Stretching night-stiffened limbs, I catch my leg against the metal frame. It is only a glancing blow, but the pain flies up through me like the red streaks radiating from my wound.

“Scheisse!” I mutter.

Gingerly, I move my leg aside. The seat of the gun is rough, better used on a farm tractor than for a weapon. Even so, to recline invites sleep. Instead, I look back over my shoulder at the camp.

The 10 or more cooking fires are lit, and Johann’s most important duty for the day has been performed. Prometheus–I call him that for the fire he brings to the British–huddles inside what would be the kitchen tent. He is wearing his cook’s uniform, easily seen from the air. He waits, as we all do, for the sound of the aeroplane. The serving tables are set; the containers half full of something like food. The wind shifts the smaller pots a bit. The occasional tinny clank carries across the empty field between us.

The massed trucks, the personnel carriers. All of this is for them alone. The tents, the fires, even the camouflage thrown over our weapon emplacements. It is for them.

I can hear it. Almost all of the noise from the engine, I was told, so little from the propeller. Sound travels as quickly as dawn sunlight in the desert, but deceives about the direction.

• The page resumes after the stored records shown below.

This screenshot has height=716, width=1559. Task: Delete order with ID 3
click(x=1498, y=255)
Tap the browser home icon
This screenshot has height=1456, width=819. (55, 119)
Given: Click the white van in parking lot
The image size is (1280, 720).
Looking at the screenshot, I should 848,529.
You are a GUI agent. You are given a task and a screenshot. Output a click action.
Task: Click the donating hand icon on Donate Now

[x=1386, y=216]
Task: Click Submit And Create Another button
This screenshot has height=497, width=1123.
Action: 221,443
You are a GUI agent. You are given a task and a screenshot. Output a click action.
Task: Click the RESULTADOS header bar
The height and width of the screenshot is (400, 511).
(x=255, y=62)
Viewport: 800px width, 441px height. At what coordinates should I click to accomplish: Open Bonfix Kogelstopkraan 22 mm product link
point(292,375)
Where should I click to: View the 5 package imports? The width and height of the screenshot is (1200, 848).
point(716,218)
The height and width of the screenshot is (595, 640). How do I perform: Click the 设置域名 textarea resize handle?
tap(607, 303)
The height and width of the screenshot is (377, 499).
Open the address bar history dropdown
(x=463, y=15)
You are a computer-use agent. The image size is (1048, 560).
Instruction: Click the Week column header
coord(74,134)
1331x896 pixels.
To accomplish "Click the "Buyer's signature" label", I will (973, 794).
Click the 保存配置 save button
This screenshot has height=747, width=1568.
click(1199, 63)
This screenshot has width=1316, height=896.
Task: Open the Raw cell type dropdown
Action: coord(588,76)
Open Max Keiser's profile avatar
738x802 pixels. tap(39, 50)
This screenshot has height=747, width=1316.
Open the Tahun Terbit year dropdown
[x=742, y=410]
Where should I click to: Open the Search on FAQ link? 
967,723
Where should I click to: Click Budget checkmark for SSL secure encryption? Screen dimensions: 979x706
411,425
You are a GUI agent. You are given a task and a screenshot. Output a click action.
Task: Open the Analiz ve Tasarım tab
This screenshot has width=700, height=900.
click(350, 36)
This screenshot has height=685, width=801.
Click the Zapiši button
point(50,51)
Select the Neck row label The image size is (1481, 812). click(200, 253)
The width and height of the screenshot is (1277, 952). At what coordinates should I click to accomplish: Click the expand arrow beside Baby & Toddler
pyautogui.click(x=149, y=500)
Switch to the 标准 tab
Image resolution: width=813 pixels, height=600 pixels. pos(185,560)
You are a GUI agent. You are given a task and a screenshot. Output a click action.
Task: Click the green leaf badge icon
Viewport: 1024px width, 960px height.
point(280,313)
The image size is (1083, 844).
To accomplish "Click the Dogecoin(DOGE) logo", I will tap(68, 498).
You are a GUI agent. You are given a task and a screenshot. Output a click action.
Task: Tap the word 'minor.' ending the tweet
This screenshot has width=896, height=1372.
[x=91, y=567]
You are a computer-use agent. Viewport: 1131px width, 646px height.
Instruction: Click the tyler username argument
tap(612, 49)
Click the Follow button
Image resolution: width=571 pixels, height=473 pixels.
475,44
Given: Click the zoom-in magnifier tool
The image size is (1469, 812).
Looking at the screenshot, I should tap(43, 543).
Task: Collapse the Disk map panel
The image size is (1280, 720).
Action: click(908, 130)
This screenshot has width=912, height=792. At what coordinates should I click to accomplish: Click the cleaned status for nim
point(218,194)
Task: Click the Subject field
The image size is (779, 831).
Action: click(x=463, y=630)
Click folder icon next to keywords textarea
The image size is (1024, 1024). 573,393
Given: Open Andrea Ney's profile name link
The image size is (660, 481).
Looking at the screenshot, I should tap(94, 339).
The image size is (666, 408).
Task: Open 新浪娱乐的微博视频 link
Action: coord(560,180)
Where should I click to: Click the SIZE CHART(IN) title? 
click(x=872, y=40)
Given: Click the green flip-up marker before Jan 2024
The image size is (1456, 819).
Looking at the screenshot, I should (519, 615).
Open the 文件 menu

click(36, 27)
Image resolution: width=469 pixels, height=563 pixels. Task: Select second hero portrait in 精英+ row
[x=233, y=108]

There it is…too distant to make out the details. But even were I to see them, I would not be able to correctly identify the craft. The type has ceased to be important. Only the circle within a circle of the British emblem interests me. It is a good target at which to aim.

High and fast it comes, staying hidden in the sky-filling explosion of the morning sun. The flight goes as others before it; we fire, the plane circles, we fire again, the sentries on the ground move about, and the English fly away with their photographs.